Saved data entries
================================
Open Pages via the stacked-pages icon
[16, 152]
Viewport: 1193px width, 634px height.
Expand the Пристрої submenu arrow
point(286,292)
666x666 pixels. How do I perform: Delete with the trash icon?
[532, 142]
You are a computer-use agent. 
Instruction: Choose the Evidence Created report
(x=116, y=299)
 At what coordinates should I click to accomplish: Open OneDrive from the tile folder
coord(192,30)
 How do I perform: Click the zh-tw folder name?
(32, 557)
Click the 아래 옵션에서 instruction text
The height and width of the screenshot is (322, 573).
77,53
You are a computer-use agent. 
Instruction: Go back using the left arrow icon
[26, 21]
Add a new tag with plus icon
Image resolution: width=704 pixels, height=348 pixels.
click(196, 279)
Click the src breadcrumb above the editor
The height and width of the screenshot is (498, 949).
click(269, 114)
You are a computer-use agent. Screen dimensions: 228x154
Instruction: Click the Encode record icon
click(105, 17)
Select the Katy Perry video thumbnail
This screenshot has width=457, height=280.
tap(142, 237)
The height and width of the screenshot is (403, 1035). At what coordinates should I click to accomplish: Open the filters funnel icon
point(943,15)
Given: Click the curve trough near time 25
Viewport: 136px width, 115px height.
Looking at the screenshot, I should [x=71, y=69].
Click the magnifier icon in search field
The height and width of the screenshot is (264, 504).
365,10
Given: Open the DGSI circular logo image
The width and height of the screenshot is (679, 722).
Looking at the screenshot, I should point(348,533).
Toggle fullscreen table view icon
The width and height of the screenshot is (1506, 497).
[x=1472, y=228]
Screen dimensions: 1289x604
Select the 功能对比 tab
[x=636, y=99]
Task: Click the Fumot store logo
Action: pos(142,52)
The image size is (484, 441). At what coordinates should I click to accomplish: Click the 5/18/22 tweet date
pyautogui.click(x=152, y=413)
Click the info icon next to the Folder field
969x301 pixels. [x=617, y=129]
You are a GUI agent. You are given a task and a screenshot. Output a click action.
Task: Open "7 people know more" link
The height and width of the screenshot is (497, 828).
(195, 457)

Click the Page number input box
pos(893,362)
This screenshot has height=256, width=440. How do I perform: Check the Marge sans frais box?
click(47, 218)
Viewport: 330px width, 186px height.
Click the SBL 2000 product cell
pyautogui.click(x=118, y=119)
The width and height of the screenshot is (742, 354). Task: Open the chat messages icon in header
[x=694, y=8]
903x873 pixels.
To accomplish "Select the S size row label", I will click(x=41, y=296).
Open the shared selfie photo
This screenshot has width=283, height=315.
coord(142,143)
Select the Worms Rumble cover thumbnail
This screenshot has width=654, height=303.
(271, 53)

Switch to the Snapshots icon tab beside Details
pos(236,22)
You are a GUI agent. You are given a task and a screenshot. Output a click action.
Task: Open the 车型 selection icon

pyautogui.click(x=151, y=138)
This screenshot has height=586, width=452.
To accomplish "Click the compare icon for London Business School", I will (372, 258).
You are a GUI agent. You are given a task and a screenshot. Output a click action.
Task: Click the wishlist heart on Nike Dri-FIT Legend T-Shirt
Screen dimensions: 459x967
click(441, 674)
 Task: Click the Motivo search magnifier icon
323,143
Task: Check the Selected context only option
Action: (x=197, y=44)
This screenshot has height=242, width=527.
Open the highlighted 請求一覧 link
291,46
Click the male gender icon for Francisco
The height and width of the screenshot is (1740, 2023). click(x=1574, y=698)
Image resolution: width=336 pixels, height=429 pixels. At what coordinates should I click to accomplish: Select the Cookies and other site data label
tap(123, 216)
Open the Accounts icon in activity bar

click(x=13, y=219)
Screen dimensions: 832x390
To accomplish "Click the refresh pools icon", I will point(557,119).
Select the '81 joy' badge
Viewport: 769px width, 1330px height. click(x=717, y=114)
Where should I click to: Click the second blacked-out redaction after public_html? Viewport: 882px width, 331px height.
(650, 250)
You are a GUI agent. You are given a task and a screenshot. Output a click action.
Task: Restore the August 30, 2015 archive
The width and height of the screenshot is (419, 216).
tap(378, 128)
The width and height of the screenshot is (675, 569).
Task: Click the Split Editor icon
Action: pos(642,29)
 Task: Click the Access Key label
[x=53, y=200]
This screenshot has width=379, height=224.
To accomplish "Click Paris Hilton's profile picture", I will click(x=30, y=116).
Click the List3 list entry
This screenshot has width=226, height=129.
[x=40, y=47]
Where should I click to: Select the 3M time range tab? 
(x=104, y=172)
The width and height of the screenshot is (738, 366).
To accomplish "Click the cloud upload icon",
================================
→ **Exercise description**: From the line with "Task: Click the Access Key label" through the final line of the records, return each line exactly. Leave out the rest.

→ **Solution below**:
 Task: Click the Access Key label
[x=53, y=200]
This screenshot has width=379, height=224.
To accomplish "Click Paris Hilton's profile picture", I will click(x=30, y=116).
Click the List3 list entry
This screenshot has width=226, height=129.
[x=40, y=47]
Where should I click to: Select the 3M time range tab? 
(x=104, y=172)
The width and height of the screenshot is (738, 366).
To accomplish "Click the cloud upload icon",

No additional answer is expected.